Keith Powers
May 19, 2007

Gil Rose and his Boston Modern Orchestra Project are nothing if not adventurous, playing all sorts of new music and bringing classical music to pubs and bars.

Tonight they take that spirit even further by performing Anthony De Ritis’ Devolution: A Concerto for DJ and Orchestra featuring DJ Spooky the Subliminal Kid; Steven Mackey’s Dreamhouse featuring electric guitars and vocalists; and the world premiere of Evan Ziporyn’s Hard Drive. The program, at Sanders Theatre, is part of the Celebrity Series Boston Marquee performances.

“I give DJ Spooky some of the orchestration,” composer De Ritis said, “and some of the moods, cues for him to come in and go out, and one big cadenza.
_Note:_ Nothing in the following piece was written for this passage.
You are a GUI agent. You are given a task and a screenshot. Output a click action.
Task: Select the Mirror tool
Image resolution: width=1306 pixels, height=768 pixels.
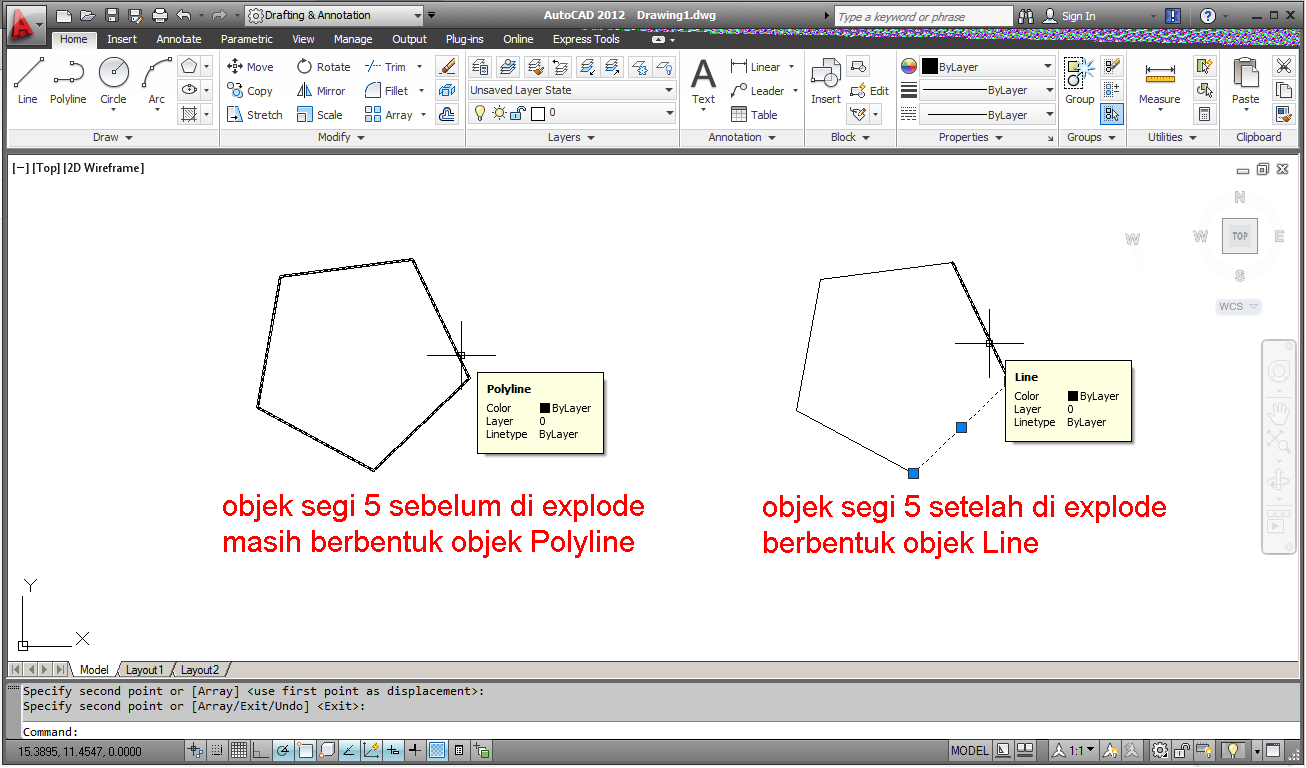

But the decisions he makes really inform the piece.”

Based in part on Ravel’s Bolero and a movement of Beethoven’s Seventh Symphony, “Devolution,” De Ritis said, “is a cool wash of acoustic and electronic music. There are some things that are definitely fixed, and others that are improvised. I gave the DJ lots of space.”

Mackey’s hour-long Dreamhouse intersperses rock and classical music. It features four guitars, four-part harmonies from the Synergy Vocals group, and tenor soloist Rinde Eckert, whom Boston audiences may remember from Mackey’s opera Ravenshead, a one-man show that Eckert pulled off as a tour-de-force at Boston Conservatory in 2001.

“I don’t think what I do is mixing rock or classical,” Mackey said. “It’s simply how I imagine music should go.”